トモエが【時空間魔法】で空間に穴を開けゴブリン達の眠っている亜空間に繋げるとゴブリン達は順番に入っていく。
大人しく、理路整然と入っていく様子はシーツァが人間だった頃に参加した事のあるイベントのマナーの悪い連中に見習わせたいぐらいである。
全員が入り終わるとトモエが穴の中に魔法を打ち込む。特に悲鳴などが聞こえてこない辺り恐らく眠らせるための魔法なのだろう。

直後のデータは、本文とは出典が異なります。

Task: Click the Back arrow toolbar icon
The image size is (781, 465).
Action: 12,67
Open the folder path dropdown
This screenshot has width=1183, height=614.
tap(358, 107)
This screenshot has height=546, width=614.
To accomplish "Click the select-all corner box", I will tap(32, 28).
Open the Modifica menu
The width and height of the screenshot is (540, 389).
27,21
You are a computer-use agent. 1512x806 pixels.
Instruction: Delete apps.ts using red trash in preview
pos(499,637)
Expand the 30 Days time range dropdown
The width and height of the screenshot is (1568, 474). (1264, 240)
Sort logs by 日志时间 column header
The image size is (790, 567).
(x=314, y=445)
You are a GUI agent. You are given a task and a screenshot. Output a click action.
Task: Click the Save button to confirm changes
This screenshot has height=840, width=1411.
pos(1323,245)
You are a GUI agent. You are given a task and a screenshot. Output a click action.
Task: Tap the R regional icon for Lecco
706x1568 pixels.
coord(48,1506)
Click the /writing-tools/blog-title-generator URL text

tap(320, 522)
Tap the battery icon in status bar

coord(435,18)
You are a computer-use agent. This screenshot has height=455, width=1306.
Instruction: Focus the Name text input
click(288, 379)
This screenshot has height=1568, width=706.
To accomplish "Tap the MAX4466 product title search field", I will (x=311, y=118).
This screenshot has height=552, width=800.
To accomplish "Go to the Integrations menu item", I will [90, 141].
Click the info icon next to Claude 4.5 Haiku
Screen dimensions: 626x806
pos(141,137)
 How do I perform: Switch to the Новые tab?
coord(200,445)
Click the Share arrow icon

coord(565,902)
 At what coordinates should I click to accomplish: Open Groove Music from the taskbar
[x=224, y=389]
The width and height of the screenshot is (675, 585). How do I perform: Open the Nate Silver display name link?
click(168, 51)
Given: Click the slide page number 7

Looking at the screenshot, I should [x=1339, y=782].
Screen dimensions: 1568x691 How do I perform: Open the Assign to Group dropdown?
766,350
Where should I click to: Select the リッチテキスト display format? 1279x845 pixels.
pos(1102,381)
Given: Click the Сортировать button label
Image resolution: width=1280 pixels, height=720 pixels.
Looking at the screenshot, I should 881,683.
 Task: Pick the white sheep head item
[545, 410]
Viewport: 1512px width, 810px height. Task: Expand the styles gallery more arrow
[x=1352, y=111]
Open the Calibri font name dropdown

「はい完了っと。それで暁、ゴブリン達を配下にしてどうするのよ。こう言っちゃなんだけど彼等弱いわよ? 魔物の中でも最下級は伊達じゃないわ」
「ああ、それなら心配要らない。進化すれば強くなるのは俺やソーラで実証済みだ。質問なんだがこの辺の魔物でゴブリンでも勝てそうなのはいるか?」
俺の質問にトモエは呆れたように溜息をつく。
シーツァ自身中々に無理難題を言っているのは分かっている。実際シーツァ達がここまで強くなれたのはあの駄女神から貰ったスキルのお陰でもあるのだ。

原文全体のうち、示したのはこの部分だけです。